Usually CHR systems conform to 2 levels of operational semantics, namely
abstract and refined. The abstract one is simpler but not deterministic.
Typically systems parallelizing solving process conform to just abstract
semantics. It is considered not usable in practice. Systems conforming refined
semantics are much more usable but they may be considered as usual general
programming language programs, and they are hard to parallelize implicitly.
There are extensions (utilized in CHRv2) adding notion of priority to rules.
That priorities orders and execution of rules but still leaves space for easy
parallelization (not implemented as far as I'm aware).
CHR2SQL implements some semantics which is somewhere between abstract and
refined ones. And it doesn't implement priorities, but still it sounds quite
usable on samples from CHR text books. I don’t have any formal proof and I don’t
have any plans to do them. That’s more a kind of empirical vision. Original
motivation for such system is from one of my projects utilizing equality
saturation technique for some modeling task. It was implemented using Leuven
CHR System on SWI-Prolog. But equality saturation requires huge number of
constraints. So they not always fit in memory. The obvious solution to this is
to use some DBMS. And this library is an attempt to implement such CHR system.

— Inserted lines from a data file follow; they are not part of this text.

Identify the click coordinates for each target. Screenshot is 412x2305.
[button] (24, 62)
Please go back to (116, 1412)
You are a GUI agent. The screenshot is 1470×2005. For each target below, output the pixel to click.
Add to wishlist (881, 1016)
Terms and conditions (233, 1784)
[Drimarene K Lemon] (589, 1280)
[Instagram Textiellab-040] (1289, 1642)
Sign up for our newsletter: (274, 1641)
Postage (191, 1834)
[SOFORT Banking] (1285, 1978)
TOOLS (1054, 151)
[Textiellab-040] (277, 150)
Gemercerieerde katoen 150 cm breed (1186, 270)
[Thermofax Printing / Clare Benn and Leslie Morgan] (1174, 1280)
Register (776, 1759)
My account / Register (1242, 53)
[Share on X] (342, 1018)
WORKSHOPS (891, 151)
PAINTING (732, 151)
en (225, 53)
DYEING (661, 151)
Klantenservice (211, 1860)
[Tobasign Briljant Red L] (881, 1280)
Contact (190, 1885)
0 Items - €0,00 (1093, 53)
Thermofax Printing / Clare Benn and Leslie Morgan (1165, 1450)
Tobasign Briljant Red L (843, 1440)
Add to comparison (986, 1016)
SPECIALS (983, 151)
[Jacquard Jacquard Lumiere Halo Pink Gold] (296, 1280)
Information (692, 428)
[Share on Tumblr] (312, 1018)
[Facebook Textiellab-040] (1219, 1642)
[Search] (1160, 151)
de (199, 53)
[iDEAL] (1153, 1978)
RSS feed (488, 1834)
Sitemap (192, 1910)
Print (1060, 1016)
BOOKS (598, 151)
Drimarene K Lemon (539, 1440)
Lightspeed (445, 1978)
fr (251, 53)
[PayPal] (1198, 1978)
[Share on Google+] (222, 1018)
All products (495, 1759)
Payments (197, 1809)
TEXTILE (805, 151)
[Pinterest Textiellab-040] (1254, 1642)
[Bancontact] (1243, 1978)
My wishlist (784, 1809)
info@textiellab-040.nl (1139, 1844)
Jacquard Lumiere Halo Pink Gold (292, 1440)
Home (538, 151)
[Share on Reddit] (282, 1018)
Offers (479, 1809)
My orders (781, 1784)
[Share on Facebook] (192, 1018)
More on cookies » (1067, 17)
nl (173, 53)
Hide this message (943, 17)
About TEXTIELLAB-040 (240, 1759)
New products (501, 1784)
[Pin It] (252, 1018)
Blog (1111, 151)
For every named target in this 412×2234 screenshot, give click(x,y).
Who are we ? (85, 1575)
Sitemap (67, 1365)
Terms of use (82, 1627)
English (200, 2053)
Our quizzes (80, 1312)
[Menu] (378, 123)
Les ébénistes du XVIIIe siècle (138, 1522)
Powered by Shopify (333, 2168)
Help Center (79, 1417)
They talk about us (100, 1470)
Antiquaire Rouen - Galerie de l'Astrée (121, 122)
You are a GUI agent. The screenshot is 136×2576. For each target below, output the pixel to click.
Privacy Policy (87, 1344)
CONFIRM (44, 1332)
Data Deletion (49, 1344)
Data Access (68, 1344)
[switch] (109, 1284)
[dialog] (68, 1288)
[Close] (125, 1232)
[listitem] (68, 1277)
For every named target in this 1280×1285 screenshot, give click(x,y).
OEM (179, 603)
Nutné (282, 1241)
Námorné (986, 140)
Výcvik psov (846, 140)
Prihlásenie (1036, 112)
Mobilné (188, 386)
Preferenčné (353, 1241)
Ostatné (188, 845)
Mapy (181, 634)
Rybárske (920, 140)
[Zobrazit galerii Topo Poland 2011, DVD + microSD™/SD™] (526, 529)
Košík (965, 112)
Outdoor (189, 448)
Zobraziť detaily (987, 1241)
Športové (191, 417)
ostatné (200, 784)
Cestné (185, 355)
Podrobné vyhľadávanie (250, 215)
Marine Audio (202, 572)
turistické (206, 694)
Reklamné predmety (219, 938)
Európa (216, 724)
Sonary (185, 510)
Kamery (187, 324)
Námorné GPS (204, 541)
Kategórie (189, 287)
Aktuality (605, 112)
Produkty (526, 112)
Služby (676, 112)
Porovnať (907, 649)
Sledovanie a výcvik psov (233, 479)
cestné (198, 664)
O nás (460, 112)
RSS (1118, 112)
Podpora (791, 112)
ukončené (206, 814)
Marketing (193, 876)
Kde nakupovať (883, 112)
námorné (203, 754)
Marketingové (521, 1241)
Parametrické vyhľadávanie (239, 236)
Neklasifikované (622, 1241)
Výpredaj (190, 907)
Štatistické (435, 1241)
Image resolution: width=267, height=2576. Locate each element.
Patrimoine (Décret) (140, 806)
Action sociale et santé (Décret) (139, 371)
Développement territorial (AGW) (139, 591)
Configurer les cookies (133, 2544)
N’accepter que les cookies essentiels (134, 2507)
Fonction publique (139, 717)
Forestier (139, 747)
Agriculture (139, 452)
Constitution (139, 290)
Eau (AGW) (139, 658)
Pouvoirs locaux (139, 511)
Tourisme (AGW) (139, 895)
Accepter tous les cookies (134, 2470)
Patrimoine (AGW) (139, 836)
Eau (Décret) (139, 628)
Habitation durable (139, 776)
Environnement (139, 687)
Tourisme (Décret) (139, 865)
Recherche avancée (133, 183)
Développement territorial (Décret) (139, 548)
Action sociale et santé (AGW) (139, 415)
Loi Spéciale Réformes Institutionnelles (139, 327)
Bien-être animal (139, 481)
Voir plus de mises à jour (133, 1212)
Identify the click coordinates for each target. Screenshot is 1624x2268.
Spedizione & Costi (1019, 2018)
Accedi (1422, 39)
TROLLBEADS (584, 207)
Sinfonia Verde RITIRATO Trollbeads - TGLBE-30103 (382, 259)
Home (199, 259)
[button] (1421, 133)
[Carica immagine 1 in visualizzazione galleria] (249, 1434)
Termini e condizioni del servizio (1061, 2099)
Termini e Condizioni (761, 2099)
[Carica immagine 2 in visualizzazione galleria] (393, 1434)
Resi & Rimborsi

CHR2SQL commits rules actions in batches. It uses INSERT … SELECT statements,
UPDATEs for a large number of rows etc. Others CHR system has only one active
constraint. It is very similar to just procedure call. And this makes such
systems to be a general programming language. SQL version could use single
active constraint too, and it would even fix memory problem for large
constraints set, but it would lose many advantages SQL provides for batch data
processing.
For example a simple solver from CHR2 thesis implementing Dijkstra’s shortest
path algorithm.
```prolog
init @ +source(V) => dist(V,0).
keep_shortest @ +dist(V,D1), -dist(V,D2), D1=< D2.
label(D) @ +dist(V,D), +edge(V,C,U) => dist(U,D+C).
priority keep_shortest > label(_),
label(X) > label(Y) if X < Y.
```
It displays needs for dynamic priorities in the thesis. The first rule (init)
starts the search, the second rule (keep_shortest) removes bigger found
distance if 2 of them found to the same node. And the third (label) actually
traverses the graph by edges.
If there were no priorities and the system would have abstract semantics because
it runs each rule in separate thread and if the third rule thread has bigger
priority than the second the solver process may run in infinite loop if graph
has cycles. CHR2SQL doesn't implement priorities but it successfully solves the
problem and stops. It is because it handles all data in batches. Even if there
are two solver threads and the one implementing “label” manages to perform a few
steps until “keep_shortest” runs, that “keep_shortest” will remove all the
redundant nodes at once. It resembles breadth-first search for solution while
original CHR uses depth-first. CHR2SQL does perform some redundant job but it
is a kind of little amount of speculative execution, it can be ignored. These
just 3 lines of code implements useful task and can cope with quite big data.